Which lines run from the one containing "More payment options (180, 968)" through the end of the material? Reproduce them exactly.

▶ _Source material_:
- Opening Delimiter -

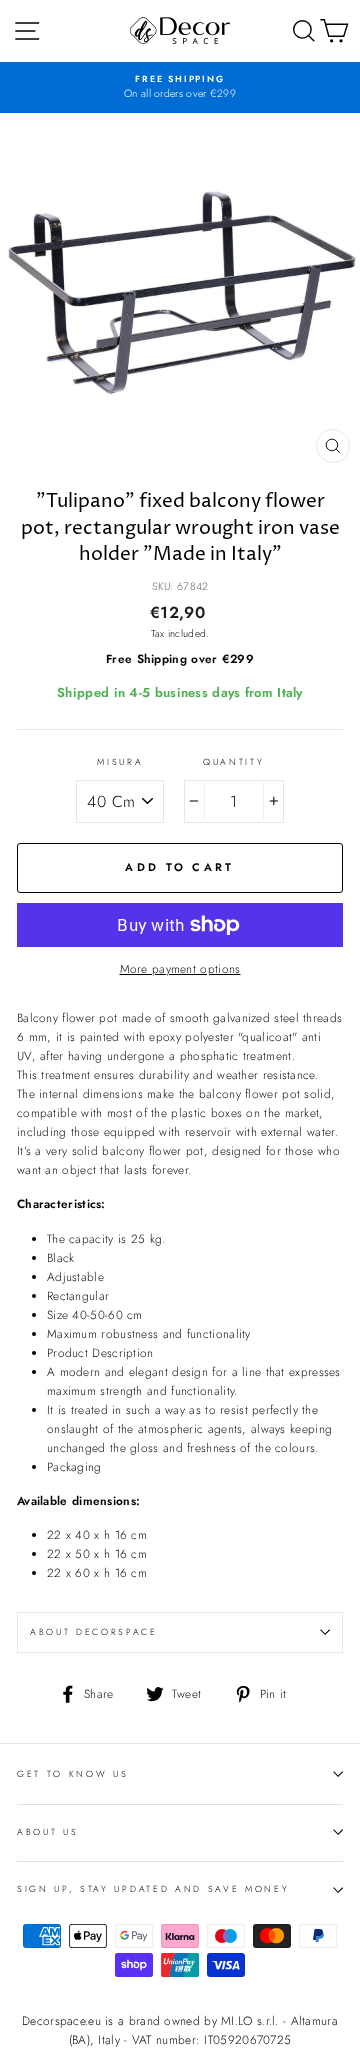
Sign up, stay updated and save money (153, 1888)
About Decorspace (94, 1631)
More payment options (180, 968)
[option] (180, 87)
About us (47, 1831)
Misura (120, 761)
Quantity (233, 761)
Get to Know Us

- Closing Delimiter -

▶ _Answer_:
More payment options (180, 968)
[option] (180, 87)
About us (47, 1831)
Misura (120, 761)
Quantity (233, 761)
Get to Know Us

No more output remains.